I thought the suggestion for CAD was a really good one. As well as for truck driving. As well as moving to TN.
Aside from that, I think it is well to have a focus on AI in programming. That is to say, since you already have vast experience with programming different languages directly, you are certainly at the point where you can do ANY languages with the help of AI. There is a certain knack you develop when you set your mind to do a project with a computer language you hardly know about, but do it working closely with AI. I think employers are becoming very AI-friendly. I have been using the AI model Claude Sonnet 4.5. Since you didn't mention PYTHON, I would suggest thinking up a project objective and doing it in that language with the help of AI. There is an AI skill you develop by doing it. I don't know if there are any classes or tutorials that teach this.
Final tip I think is very important in this day and age is in how to approach companies. We have kind of come full circle, as so many things tend to do. In the early 1900's you can read stories about men who have just shown up to a business and sold themselves on the spot to the owner. Later, in the 60's one could send out a flurry of paper resumes in the postal mail and have good results. Now, actually, HR departments have so much red tape that companies look at it with more dread to interview and hire new people. This is where you take advantage of the full circle. . . .
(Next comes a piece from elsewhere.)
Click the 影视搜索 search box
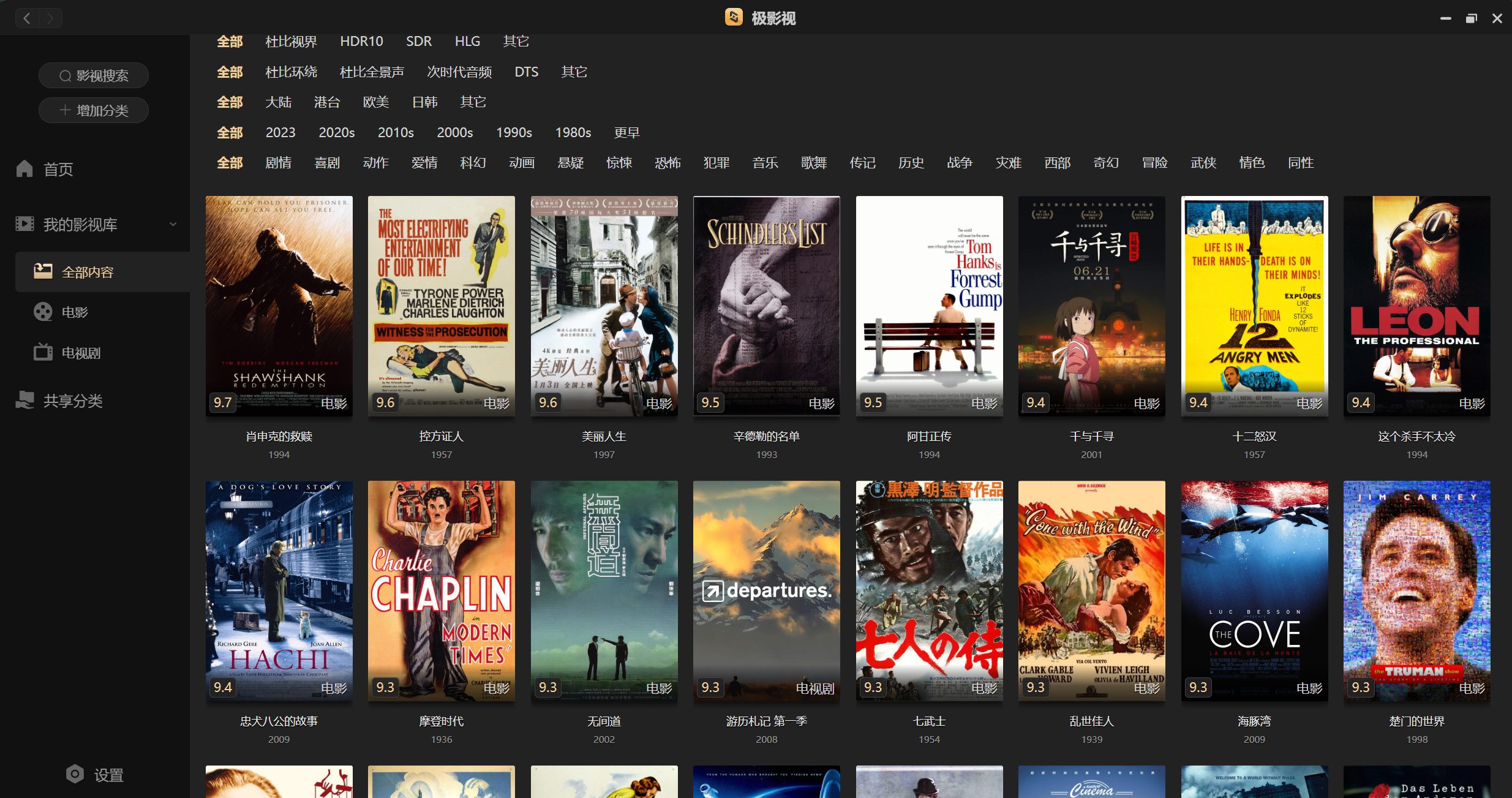1512x798 pixels. click(x=94, y=75)
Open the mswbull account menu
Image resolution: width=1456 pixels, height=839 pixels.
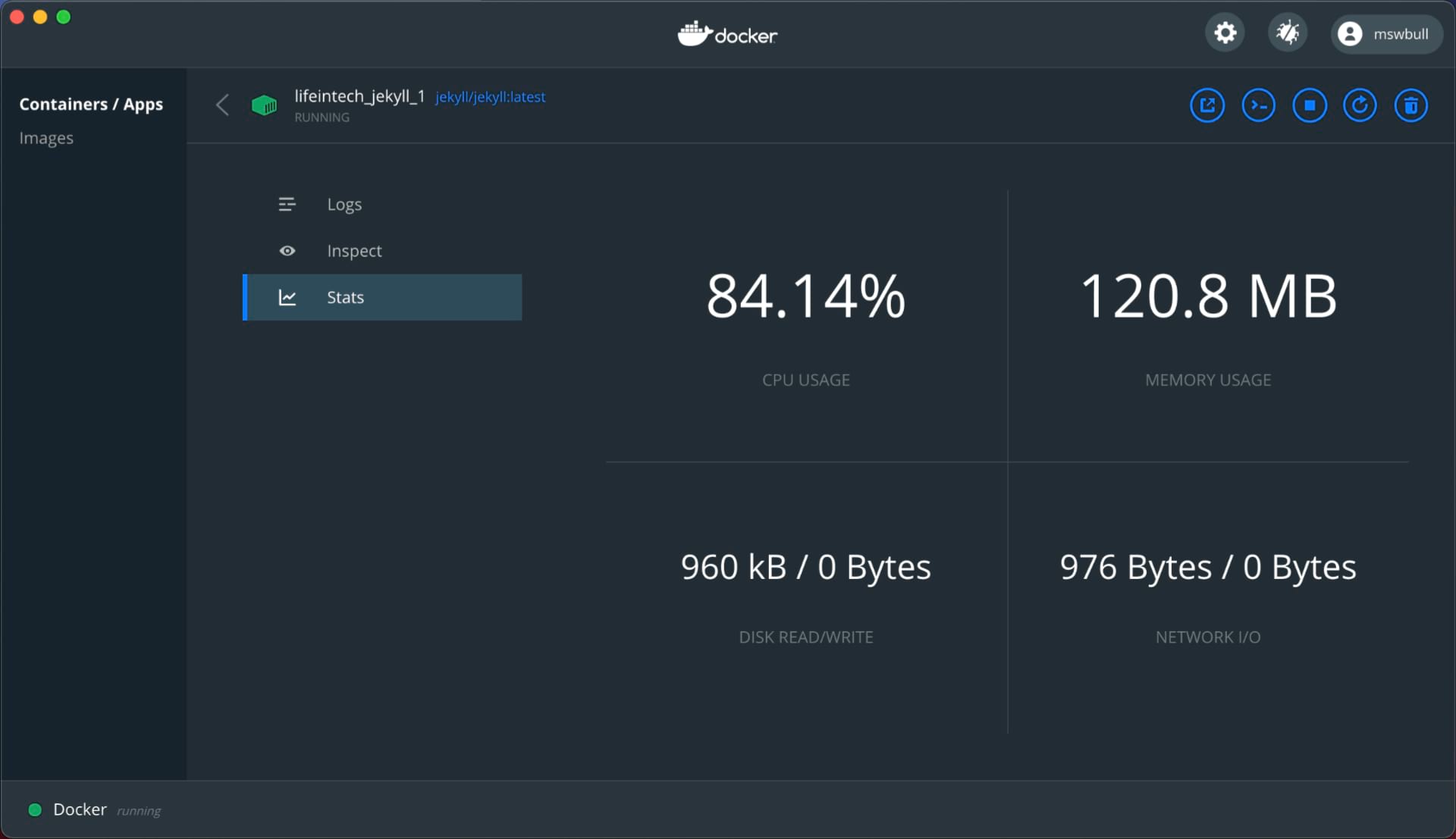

You send a resume to a company you would really like to work for. Then you wait a respectable amount of time, say, a week or two, and then you dress up (not overly but according to the business) and go to the company in person. You show up, say that you don't have an appointment but confidently say you sent a resume and you want to make sure that they received it. They don't know how to handle that, and they don't want to make a mistake, so you sit in the waiting room while the receptionist goes and talks to someone. They know they have you there physically, and they don't want to lose the moment. They know how precious it would be for their work load to just meet with you and size you up for themselves and perhaps BYPASS the red tape of working with statistics only to find they bring in weird people to interview. This way your resume is put near the top of the pile, or they simply schedule you for a second interview considering that to be the first. Try to remember the names of the people at the first quasi interview so that at the second interview you can bring up some of those name as if you are familiar with them in a pleasant way already. They love that. Don't oversell yourself in words, because your physical presence, friendly relaxed confident demeanor and your resume do the work.